それを見たディアはフッと笑いその手を握り返した。
「礼には及ばない。仲間なのだから当然のことだ。力を合わせそれぞれ役割を果たすことがパーティとしての戦い方だろう」
「ふっ、そうだな」
「おーい、ツヴァイさん元気になったよー!」
レティが手を振りながらシンたちを呼んだ。
その後ろではリープの回復賢術による治療が終わったのか体を起こしているツヴァイさんの姿がある。
どうやら無事に成功したようだ。
「すまなかったなシン、みんな」
「……良かった、本当に」
有言実行を果たしたリープの表情は明るい。彼女は安心したのかその場にへたり込んでしまっている。
駆け寄ったシンにツヴァイが肩を貸してくれと指で合図を送ってきたので、シンはツヴァイの肩に手を回そうとした。
その時だった。
「っ……!?」
シンがツヴァイに触れようとした瞬間目に映る世界全てが紫色を帯び、シン以外の人物全員の動きが止まったのだ。
触れようとしていたツヴァイの体はまるで立体映像の様になっており、触れることができなくなっている。
「なんだ、何が起こったんだ……?」
ツヴァイだけじゃなく、サラやレティたちに触れようとしても映像が乱れた様なエフェクトがかかるだけでそこには実体が何もない。
シンは辺りを見渡した。
先ほど邪気を払った影響で倒れている魔法猟団の者たちも同じような現象が起きている。
おそらく、今この空間で実体があるのはシンのみ。
「……何者だ、俺に何か用があるんだろ」
と、思われたがシンはこちらへと向かって来る何者かが歩く音、そして手を叩く音を聞き逃さなかった。

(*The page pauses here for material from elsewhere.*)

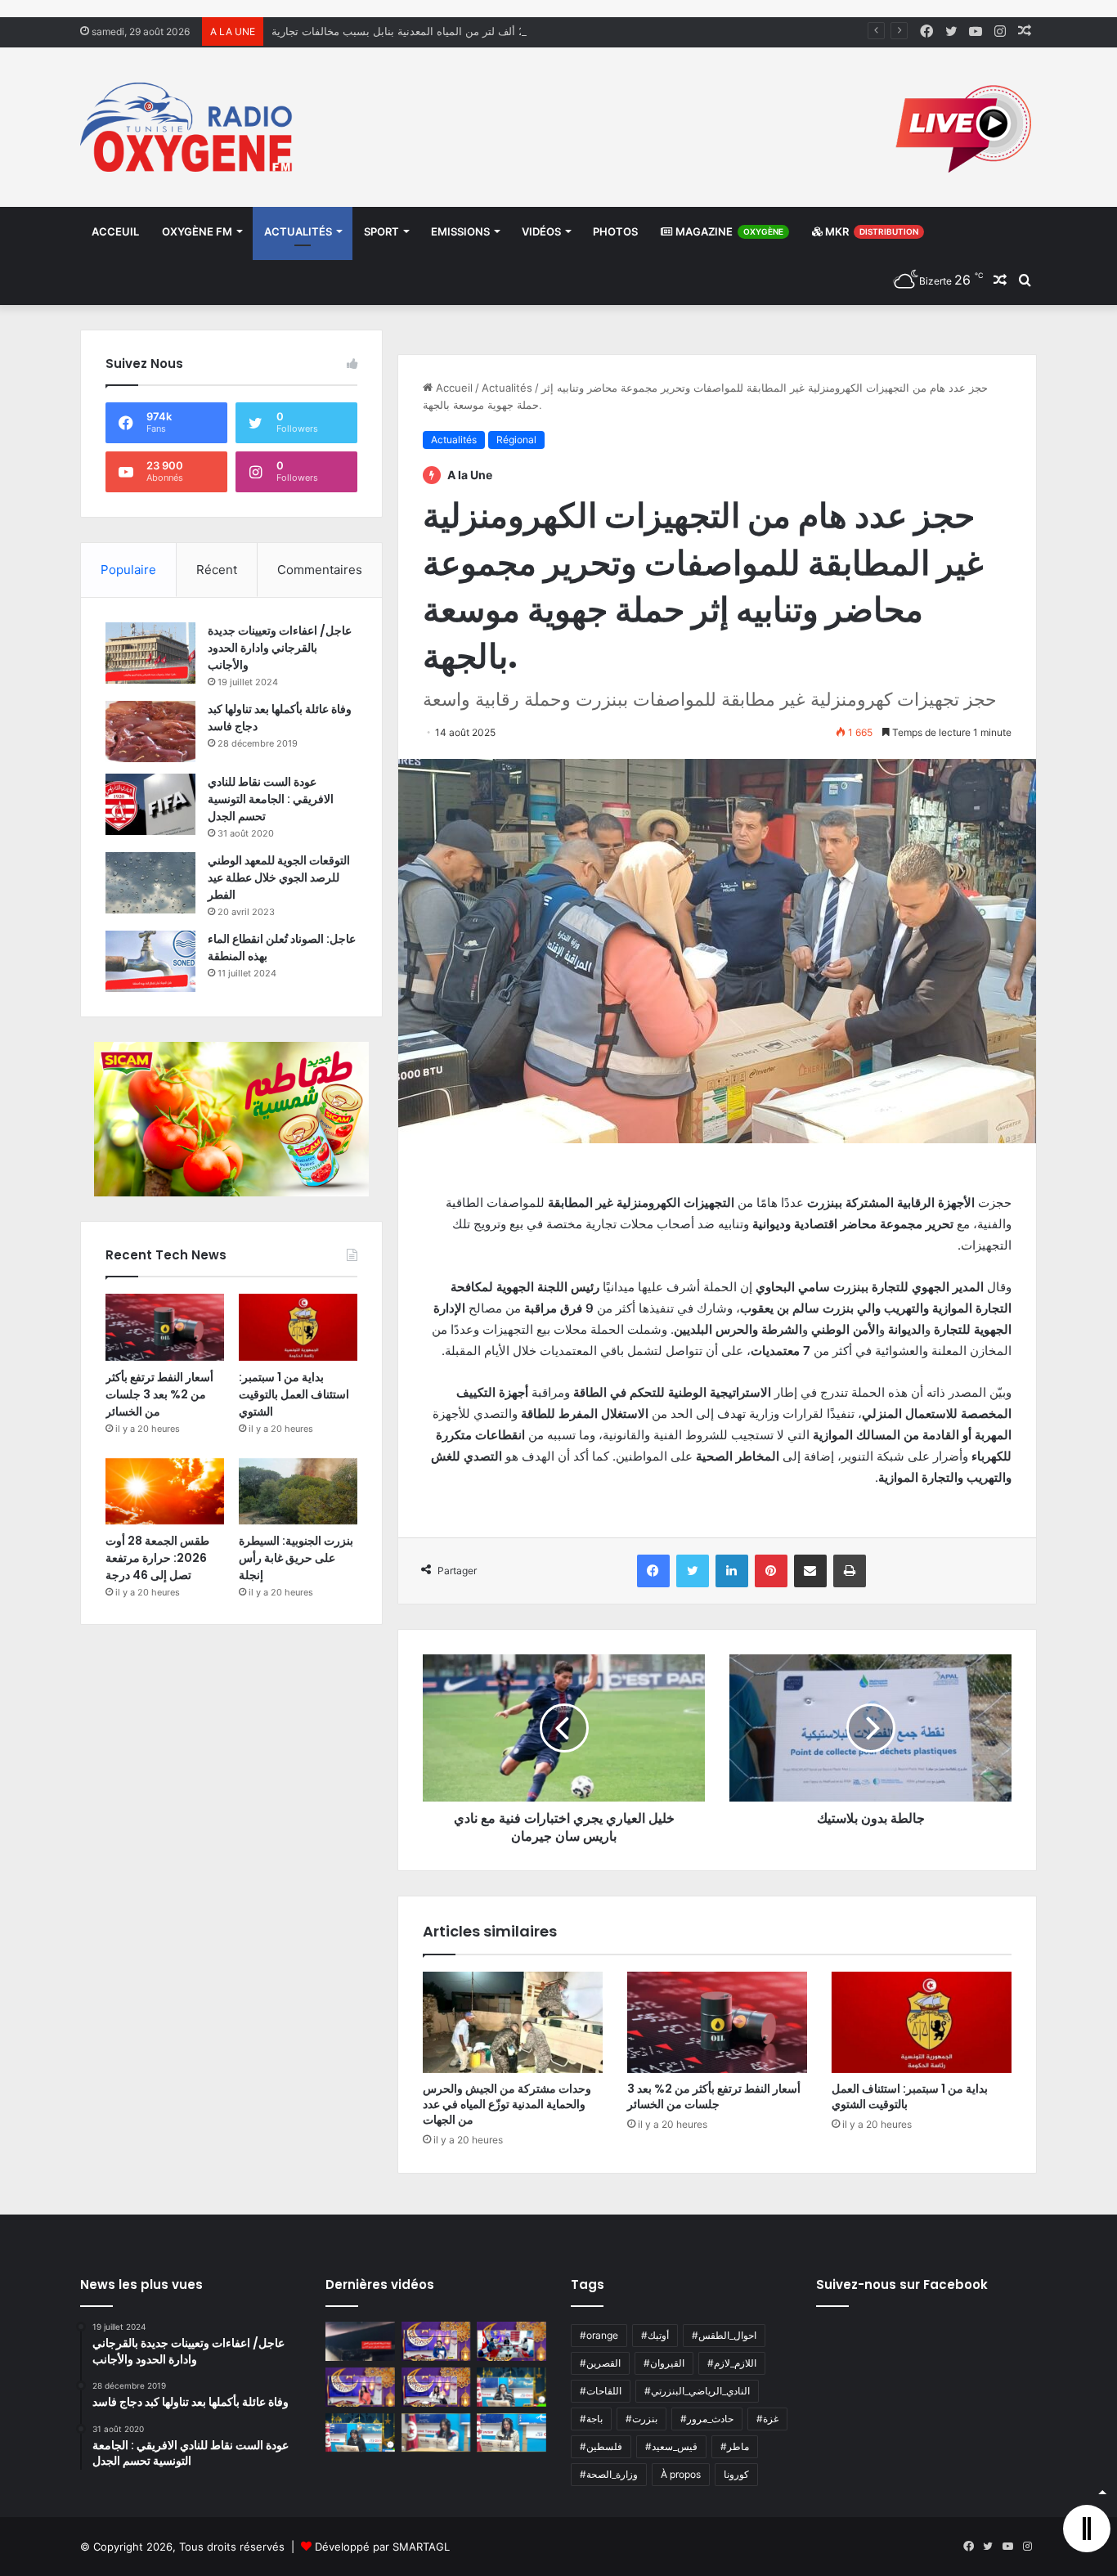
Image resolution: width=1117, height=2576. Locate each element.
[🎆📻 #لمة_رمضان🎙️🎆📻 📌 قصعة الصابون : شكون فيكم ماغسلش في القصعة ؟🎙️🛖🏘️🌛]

「流石だよ英雄。この数でも傷一つつけることができないとはね」
「……お前は」
やがてその者が木草の陰から姿を現した。
姿を現すや否やその男はトレードマークのマントを翻し、前髪をキザっぽく掻き上げる。
「ムラサメ……!」
「活動お疲れ様です英雄。……いや、我が忌々しき恋敵シン・テオラ」
彼がよく見せていた残念な感じのナリは影を潜め、その場に立つは復讐に燃える一人の男。
何やら用があると今朝早くから屋敷を出た彼がこんな密林の中に姿を現している。
フローラ家、国王に仕える身であるはずの彼がシンを見る目は同じく平和を志す者の目ではなく、完全に敵を見る目だ。その目からは殺意すらも伝わってくる。
「これはお前がやったのか? このおかしな空間も、邪気を植え付け人々を操っていたのも」
「あれからこの世界にほとんどいなかったはずなのにそこまで知っているのか。なぜだかは知らんがまあいい」
「何を言っている。俺の質問に答えろ」
ムラサメは口角の端を少し上げ、懐からある物を取り出した。
それは紫色と黒色が入り混じった光を放つ不気味な石。ムラサメはその石をシンに見せつけるように前に突き出す。
「やったのは僕だ。と、言ったらどうする?」
「ムラサメ、貴様……!」
シンは一旦鞘に収めた剣を再び抜いてムラサメがいる方向へと突き出した。
こいつはもう仲間でもなんでもない。ハーレーどころか国王すら裏切った男はシンの中ではもはや止めなければならない者以外のなにものでもないのだから。
「僕は今ここでお前を倒し、ディアちゃんを手に入れる……!」
それを見てムラサメも剣を抜いた。
彼の目的はシンを倒すことではなく『ディアを手に入れること』。その最大の弊害となるシンを排除することは彼の中で至極真っ当なことと化している。
そして、戦いの火蓋が切って落とされるのであった。